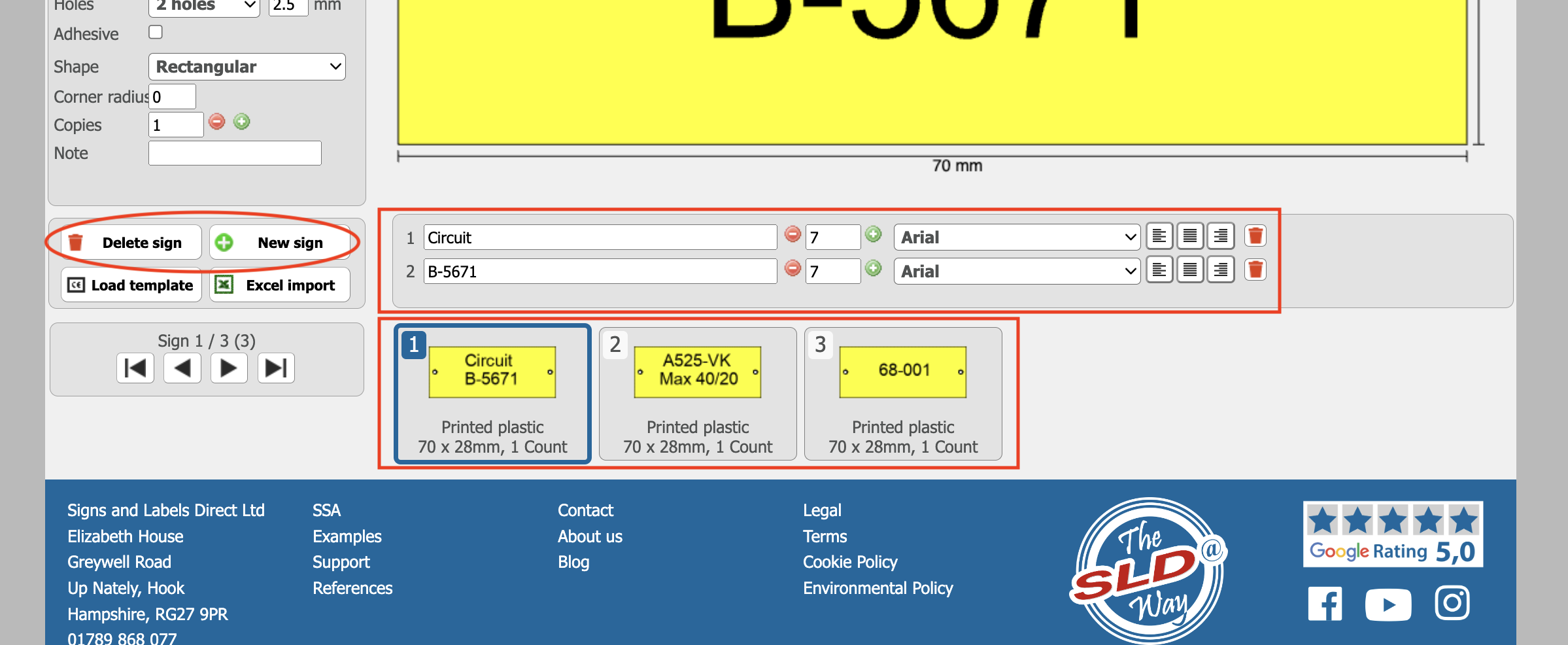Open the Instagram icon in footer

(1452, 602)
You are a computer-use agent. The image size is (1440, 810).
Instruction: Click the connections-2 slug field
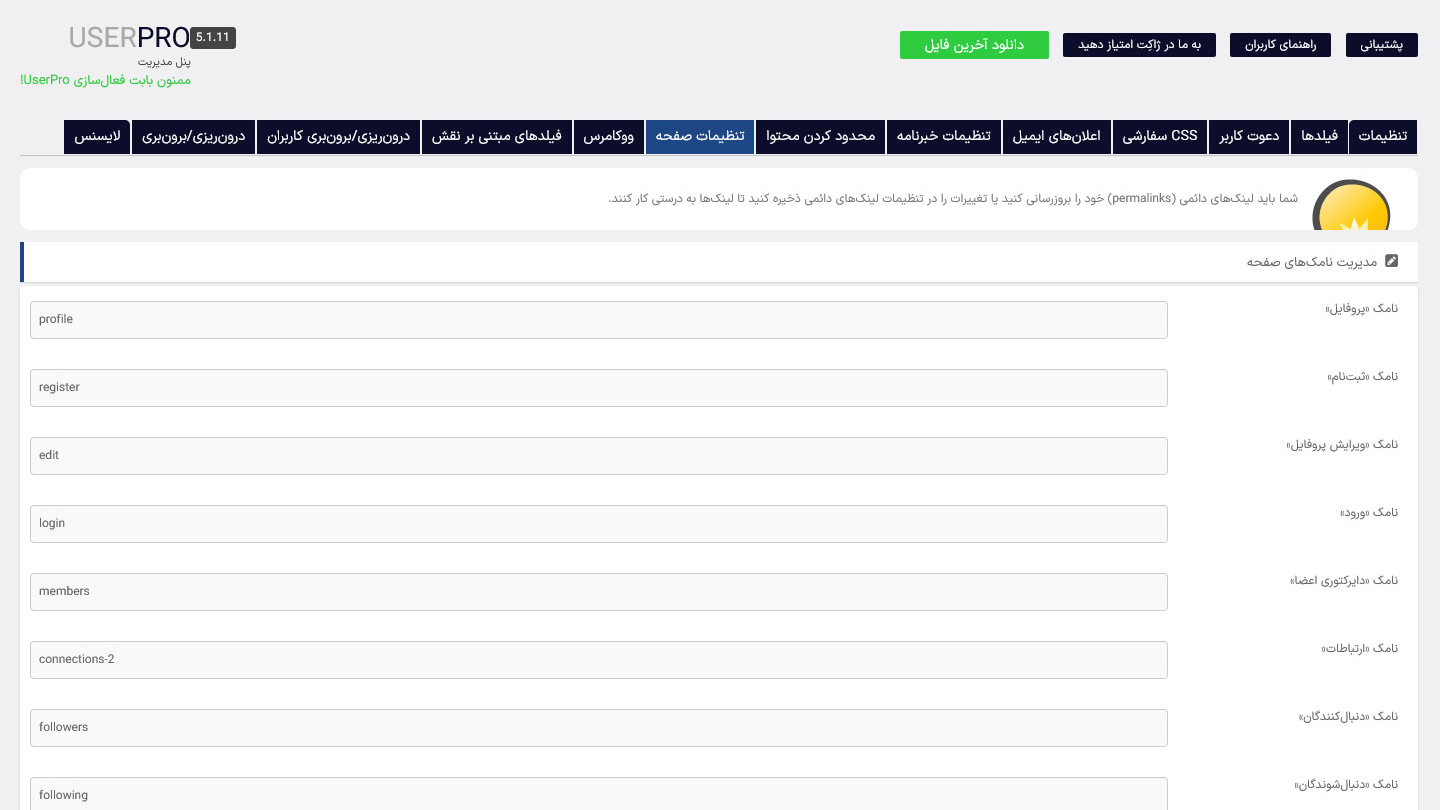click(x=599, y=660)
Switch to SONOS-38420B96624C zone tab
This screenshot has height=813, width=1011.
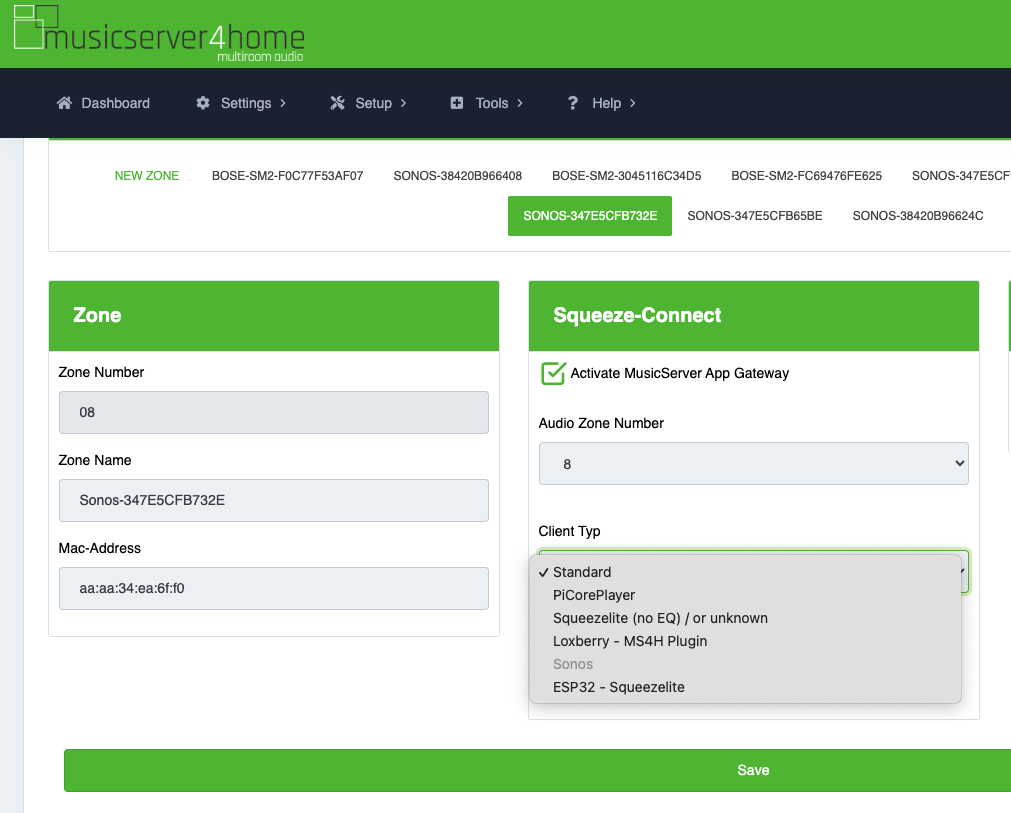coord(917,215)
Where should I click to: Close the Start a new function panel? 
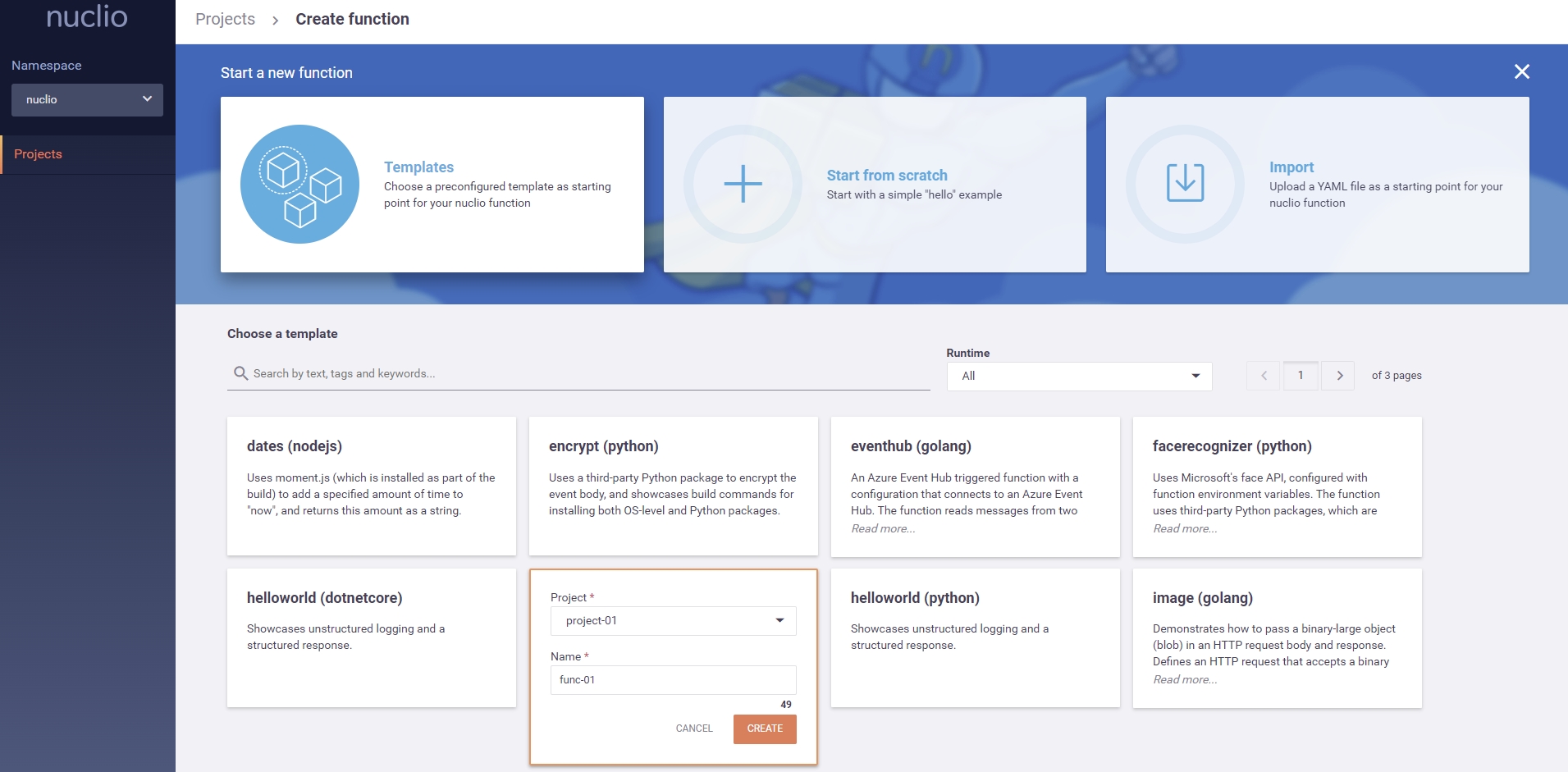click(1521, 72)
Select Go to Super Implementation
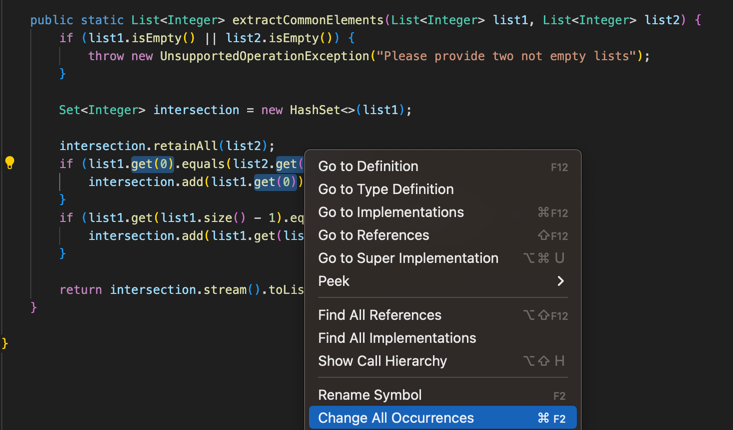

________________________

What is required -
The answer is to be the lines from the line that contains "You are a computer-use" through the last line of the material, retyped exactly, both included, with pictures left out, please.

Output -
You are a computer-use agent. The image size is (1440, 810).
Instruction: Click the connections-2 slug field
click(x=599, y=660)
Switch to SONOS-38420B96624C zone tab
This screenshot has height=813, width=1011.
coord(917,215)
Where should I click to: Close the Start a new function panel? 
click(1521, 72)
Select Go to Super Implementation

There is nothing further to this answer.